Apanho um taxi rumo à minha guarida nortenha no final de um dia de trabalho pelas agradáveis terras do Norte. Do taxista, para além de uns desabafos sobre o estado débil das luzes públicas das ruas de Matosinhos, ainda consegui apanhar um “Isto no tempo de Salazar é que era!”. Afinal não é só em Lisboa que a população taxista relança os tempos salazaristas. Diz o corolário do acto de “apanhar um taxi” que estes são os melhores taxistas, os que relembram Salazar – rápidos, metem-se com todos e fazem-nos chegar ao destino num ápice. Pude constatar mais uma vez que esta afirmação é verdadeira.
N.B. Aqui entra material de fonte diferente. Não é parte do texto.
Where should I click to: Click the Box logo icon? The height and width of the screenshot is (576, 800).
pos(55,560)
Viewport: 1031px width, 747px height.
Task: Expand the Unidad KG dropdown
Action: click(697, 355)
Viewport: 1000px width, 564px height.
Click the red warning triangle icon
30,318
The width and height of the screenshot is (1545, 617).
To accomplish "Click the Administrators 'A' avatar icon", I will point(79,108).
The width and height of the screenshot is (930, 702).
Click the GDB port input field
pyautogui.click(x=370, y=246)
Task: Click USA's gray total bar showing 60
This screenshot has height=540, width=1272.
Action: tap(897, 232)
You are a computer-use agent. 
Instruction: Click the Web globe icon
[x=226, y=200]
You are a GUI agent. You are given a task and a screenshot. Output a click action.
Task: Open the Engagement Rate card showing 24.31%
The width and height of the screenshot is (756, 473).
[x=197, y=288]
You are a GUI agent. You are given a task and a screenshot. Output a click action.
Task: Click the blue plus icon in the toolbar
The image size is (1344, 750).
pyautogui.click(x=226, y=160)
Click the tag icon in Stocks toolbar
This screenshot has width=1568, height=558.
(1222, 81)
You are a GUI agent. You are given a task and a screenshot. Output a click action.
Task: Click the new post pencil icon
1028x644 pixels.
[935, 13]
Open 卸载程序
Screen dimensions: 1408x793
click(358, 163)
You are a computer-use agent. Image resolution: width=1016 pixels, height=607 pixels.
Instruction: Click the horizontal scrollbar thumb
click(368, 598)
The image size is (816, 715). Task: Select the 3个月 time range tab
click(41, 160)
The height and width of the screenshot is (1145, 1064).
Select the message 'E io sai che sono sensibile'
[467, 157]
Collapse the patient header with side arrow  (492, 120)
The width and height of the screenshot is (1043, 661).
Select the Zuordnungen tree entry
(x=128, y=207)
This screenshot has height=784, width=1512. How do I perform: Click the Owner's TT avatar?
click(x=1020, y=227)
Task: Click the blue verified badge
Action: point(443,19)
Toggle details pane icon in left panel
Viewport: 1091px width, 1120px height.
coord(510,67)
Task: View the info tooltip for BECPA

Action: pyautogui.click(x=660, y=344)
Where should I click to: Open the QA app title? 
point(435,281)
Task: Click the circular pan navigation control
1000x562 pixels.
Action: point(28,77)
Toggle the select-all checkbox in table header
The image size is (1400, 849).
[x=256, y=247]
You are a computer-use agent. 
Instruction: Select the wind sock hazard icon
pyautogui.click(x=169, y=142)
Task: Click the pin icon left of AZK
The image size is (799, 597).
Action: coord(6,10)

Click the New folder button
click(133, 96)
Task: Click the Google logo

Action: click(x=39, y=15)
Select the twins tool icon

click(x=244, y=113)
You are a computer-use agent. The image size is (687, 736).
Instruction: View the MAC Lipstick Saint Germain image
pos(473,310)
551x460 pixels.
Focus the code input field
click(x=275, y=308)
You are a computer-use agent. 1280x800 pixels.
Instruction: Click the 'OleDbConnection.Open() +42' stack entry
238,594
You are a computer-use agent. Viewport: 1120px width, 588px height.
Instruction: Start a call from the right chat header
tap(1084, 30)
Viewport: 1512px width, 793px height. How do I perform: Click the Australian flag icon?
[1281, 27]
Depois de recordar os meus tempos de Aveiro com uma francesinha bem picante e uma bela cerveja, resolvi ir digerir o manjar com um passeio nocturno. Fiz um pequeno desvio para entrar num centro comercial desta cidade para tentar desencantar uma roupita qualquer engraçada, e dei por mim a assistir a uma conversa alegre mas acessa acesa com uma das figuras “anónimas” mais conhecidas do futebol. Não sei porque nome é conhecido o senhor, mas admirei o traje boavisteiro, que de facto é bem conseguido e mais admirável do que na televisão. Para além do traje, o que me cativou naquele simples momento, foi a facilidade com que outras pessoas entravam na alegre discussão. Não existia o “olhar para o outro lado como se não fosse nada comigo” lisboeta. Acho que se nota uma diferença assinalável na interacção pessoal entre Lisboa e Porto. Talvez algum sociólogo com um tempito disponível passe por este espaço e resolva tentar explicar estas diferenças inegáveis.